What is being asked>
Once you have read the entries below, write them all out again exactly.

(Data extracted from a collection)
****************************************

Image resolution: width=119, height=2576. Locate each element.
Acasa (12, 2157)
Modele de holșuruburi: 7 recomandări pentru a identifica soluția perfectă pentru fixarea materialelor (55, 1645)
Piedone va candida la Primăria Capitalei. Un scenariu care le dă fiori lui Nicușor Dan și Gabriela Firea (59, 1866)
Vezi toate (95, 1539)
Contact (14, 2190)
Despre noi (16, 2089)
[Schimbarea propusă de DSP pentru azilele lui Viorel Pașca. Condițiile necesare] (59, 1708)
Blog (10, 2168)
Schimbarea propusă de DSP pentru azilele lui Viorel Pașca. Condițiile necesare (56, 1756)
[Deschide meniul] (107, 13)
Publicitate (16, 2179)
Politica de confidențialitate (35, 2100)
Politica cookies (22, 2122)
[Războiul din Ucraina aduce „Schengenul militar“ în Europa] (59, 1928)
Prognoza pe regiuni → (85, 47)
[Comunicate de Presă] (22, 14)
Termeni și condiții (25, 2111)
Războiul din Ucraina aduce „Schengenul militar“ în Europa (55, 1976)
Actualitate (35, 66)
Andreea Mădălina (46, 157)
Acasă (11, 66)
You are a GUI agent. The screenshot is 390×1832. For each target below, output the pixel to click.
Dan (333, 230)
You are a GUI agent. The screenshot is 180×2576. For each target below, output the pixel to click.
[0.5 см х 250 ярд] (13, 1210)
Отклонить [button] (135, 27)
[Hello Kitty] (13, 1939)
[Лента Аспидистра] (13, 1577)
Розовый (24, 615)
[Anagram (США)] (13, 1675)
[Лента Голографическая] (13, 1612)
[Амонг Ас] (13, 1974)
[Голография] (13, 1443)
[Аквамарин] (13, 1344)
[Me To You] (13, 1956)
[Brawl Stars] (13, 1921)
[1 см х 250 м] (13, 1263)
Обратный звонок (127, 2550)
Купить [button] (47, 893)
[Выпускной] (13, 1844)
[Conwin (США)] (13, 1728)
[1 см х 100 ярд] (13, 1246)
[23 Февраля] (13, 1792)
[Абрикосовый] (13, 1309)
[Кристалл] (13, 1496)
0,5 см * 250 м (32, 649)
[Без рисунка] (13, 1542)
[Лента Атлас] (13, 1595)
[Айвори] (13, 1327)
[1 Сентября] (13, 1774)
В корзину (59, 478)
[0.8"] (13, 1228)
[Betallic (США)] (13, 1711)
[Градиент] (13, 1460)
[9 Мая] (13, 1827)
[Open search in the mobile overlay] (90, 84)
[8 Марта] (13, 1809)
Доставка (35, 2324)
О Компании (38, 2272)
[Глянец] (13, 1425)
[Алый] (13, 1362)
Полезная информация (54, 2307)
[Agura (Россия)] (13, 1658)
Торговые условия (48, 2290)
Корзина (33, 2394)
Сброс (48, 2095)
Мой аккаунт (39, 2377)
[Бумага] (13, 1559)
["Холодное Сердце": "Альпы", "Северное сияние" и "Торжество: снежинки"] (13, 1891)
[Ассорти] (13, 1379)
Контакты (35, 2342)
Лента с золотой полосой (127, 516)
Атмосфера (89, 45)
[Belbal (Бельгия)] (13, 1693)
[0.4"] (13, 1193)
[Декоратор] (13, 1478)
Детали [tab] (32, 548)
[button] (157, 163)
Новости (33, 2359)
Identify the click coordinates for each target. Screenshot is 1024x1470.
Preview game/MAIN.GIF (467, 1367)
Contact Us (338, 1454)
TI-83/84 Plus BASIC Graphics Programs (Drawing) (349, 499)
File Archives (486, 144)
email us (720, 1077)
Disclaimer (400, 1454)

****************************************

Response area>
Image resolution: width=119, height=2576. Locate each element.
Acasa (12, 2157)
Modele de holșuruburi: 7 recomandări pentru a identifica soluția perfectă pentru fixarea materialelor (55, 1645)
Piedone va candida la Primăria Capitalei. Un scenariu care le dă fiori lui Nicușor Dan și Gabriela Firea (59, 1866)
Vezi toate (95, 1539)
Contact (14, 2190)
Despre noi (16, 2089)
[Schimbarea propusă de DSP pentru azilele lui Viorel Pașca. Condițiile necesare] (59, 1708)
Blog (10, 2168)
Schimbarea propusă de DSP pentru azilele lui Viorel Pașca. Condițiile necesare (56, 1756)
[Deschide meniul] (107, 13)
Publicitate (16, 2179)
Politica de confidențialitate (35, 2100)
Politica cookies (22, 2122)
[Războiul din Ucraina aduce „Schengenul militar“ în Europa] (59, 1928)
Prognoza pe regiuni → (85, 47)
[Comunicate de Presă] (22, 14)
Termeni și condiții (25, 2111)
Războiul din Ucraina aduce „Schengenul militar“ în Europa (55, 1976)
Actualitate (35, 66)
Andreea Mădălina (46, 157)
Acasă (11, 66)
You are a GUI agent. The screenshot is 390×1832. For each target below, output the pixel to click.
Dan (333, 230)
You are a GUI agent. The screenshot is 180×2576. For each target below, output the pixel to click.
[0.5 см х 250 ярд] (13, 1210)
Отклонить [button] (135, 27)
[Hello Kitty] (13, 1939)
[Лента Аспидистра] (13, 1577)
Розовый (24, 615)
[Anagram (США)] (13, 1675)
[Лента Голографическая] (13, 1612)
[Амонг Ас] (13, 1974)
[Голография] (13, 1443)
[Аквамарин] (13, 1344)
[Me To You] (13, 1956)
[Brawl Stars] (13, 1921)
[1 см х 250 м] (13, 1263)
Обратный звонок (127, 2550)
Купить [button] (47, 893)
[Выпускной] (13, 1844)
[Conwin (США)] (13, 1728)
[1 см х 100 ярд] (13, 1246)
[23 Февраля] (13, 1792)
[Абрикосовый] (13, 1309)
[Кристалл] (13, 1496)
0,5 см * 250 м (32, 649)
[Без рисунка] (13, 1542)
[Лента Атлас] (13, 1595)
[Айвори] (13, 1327)
[1 Сентября] (13, 1774)
В корзину (59, 478)
[0.8"] (13, 1228)
[Betallic (США)] (13, 1711)
[Градиент] (13, 1460)
[9 Мая] (13, 1827)
[Open search in the mobile overlay] (90, 84)
[8 Марта] (13, 1809)
Доставка (35, 2324)
О Компании (38, 2272)
[Глянец] (13, 1425)
[Алый] (13, 1362)
Полезная информация (54, 2307)
[Agura (Россия)] (13, 1658)
Торговые условия (48, 2290)
Корзина (33, 2394)
Сброс (48, 2095)
Мой аккаунт (39, 2377)
[Бумага] (13, 1559)
["Холодное Сердце": "Альпы", "Северное сияние" и "Торжество: снежинки"] (13, 1891)
[Ассорти] (13, 1379)
Контакты (35, 2342)
Лента с золотой полосой (127, 516)
Атмосфера (89, 45)
[Belbal (Бельгия)] (13, 1693)
[0.4"] (13, 1193)
[Декоратор] (13, 1478)
Детали [tab] (32, 548)
[button] (157, 163)
Новости (33, 2359)
Identify the click coordinates for each target. Screenshot is 1024x1470.
Preview game/MAIN.GIF (467, 1367)
Contact Us (338, 1454)
TI-83/84 Plus BASIC Graphics Programs (Drawing) (349, 499)
File Archives (486, 144)
email us (720, 1077)
Disclaimer (400, 1454)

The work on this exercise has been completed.